When the internet came out, one of the most prevalent pieces of advice was to avoid handing out personal information and talking to strangers. Apps like Uber now bring strangers to our doorsteps so we can take a ride in their automobile. We’ve become so accustomed to utilizing the internet that it’s easy to forget that there are bad guys out there. Scam websites and internet scams are popular among cybercriminals because they allow them to deceive victims into willingly handing over personal information or money.
At the turn of the decade, not much has changed, with many of the most common internet frauds for 2022 appearing like old foes. You may be better prepared to handle these cyber threats in the new year by knowing about the most frequent techniques and coupling that information with security solutions.

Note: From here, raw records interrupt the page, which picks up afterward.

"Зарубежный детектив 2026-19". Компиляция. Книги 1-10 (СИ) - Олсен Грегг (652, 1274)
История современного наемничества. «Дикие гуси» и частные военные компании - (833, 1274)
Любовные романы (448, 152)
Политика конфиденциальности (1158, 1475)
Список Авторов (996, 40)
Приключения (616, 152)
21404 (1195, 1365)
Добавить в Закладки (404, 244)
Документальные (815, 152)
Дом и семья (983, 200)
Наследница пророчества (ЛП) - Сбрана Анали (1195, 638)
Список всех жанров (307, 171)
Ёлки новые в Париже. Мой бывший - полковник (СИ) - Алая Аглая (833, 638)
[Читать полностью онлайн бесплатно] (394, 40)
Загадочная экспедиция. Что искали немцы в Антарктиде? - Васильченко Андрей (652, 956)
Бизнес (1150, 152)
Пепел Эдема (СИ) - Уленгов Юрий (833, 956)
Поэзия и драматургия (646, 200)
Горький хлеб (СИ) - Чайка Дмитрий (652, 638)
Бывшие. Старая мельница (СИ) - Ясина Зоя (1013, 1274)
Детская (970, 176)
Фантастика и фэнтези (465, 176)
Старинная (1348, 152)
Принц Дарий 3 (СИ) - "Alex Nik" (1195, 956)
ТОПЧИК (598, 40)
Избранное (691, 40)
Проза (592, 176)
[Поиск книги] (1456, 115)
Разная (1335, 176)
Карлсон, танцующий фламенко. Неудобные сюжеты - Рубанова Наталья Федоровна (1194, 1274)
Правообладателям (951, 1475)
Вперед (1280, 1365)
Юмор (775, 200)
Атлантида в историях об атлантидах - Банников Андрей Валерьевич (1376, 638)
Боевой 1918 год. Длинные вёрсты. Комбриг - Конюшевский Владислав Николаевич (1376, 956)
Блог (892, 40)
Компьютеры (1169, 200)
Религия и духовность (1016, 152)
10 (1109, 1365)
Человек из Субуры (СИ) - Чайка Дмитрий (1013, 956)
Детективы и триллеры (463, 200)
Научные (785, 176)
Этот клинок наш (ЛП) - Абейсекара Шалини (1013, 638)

A “scam” is a deceptive strategy that deceives people into giving their money away for free. When you need to rent an apartment or purchase something used, you used to look in the newspaper, phone the individual, and then exchange money and products in person. Scammers and fraudsters can now more easily deceive people thanks to the internet. Scams abound on sites like Craigslist, and crooks use a variety of tactics to steal your money. The most important things for anyone utilizing Craigslist to remember are to be aware of the fraud techniques used by scammers and to never send money until you are certain. This guide will show you what to watch out for.
Tech Support Scams
You get an email, a pop-up window, or a phone call from tech support saying that your machine is infected with malware. They demand cash or remote access to your computer in order to repair the faults. If you think your computer has been hacked, make sure you have the most recent security software upgrades. If you receive a phone call, hang up and dial a known good number. Try contacting them directly, or bring your computer to a trustworthy store with on-site help—remember, software firms do not begin support calls.
Phishing is one of the most prevalent cyber attacks, and it continues to be incredibly successful. Phishers pose as a friend, neighbors, or coworkers to fool you into handing up personal information or clicking on a malicious link via email, social media, or other messaging apps like WhatsApp. Every month, phishing attempts are made all around the world, and while they often take place via email, hackers are broadening their strategy to include any site where you might interact with someone one-on-one on the internet.
The most critical step in detecting a phishing effort is to read the email or message carefully. This will assist you in identifying discrepancies such as misspelled names, poor grammar in the text, and links that do not lead to the intended destination. If you’re unsure about a link, use your mouse cursor to hover over it. You can see the whole URL in the bottom left-hand corner and determine whether they’re taking you to a legitimate or fraudulent website.
Donations are sought for organizations that do little or no work, but the monies are instead directed to the phony charity’s founder. These types of scams can happen at any time, but they’re more likely after high-profile calamities. Criminals frequently take advantage of disasters in order to exploit you and others who are willing to assist. Charity fraud scams can take many different forms, including emails, social media posts, crowdfunding sites, cold calls, and so on. Always be cautious and conduct your homework when donating to nonprofit organizations.
Untrustworthy contractors and other con artists may commit insurance fraud after a natural catastrophe or other events, re-victimizing people whose homes or businesses have been devastated. These con artists may even claim to be linked with the government when they are not. Do your homework before choosing a contractor for any post-disaster repairs.
You receive a request from someone claiming to be a representative of the United States government pushing you to pay a debt immediately, pay money upfront in order to receive federal cash swiftly, or verify your personal information. You may be arrested, lose your home, or have your Social Security benefits withheld, they claim. Always be aware of unusual requests, and do your research to confirm any questionable requests. Over the phone or over email, the government will never ask you to pay back loans with an anonymous prepaid debit card, gift voucher, or wire transfer.
Fraudulent Email Advertisements
You get an unsolicited email about a job opportunity from home, about a service that will be deactivated, or about an account that will be deactivated. The email sender requests that you respond immediately by donating money or submitting account information via a link in the email’s body. Malicious emails can be filtered out with the use of security software. If you do receive an email, however, be wary about opening attachments or clicking on links contained within it. If you have an account with the company that is reportedly sending the email, go to the homepage URL and look for account alerts. If you didn’t initiate the communication, don’t give out personal information.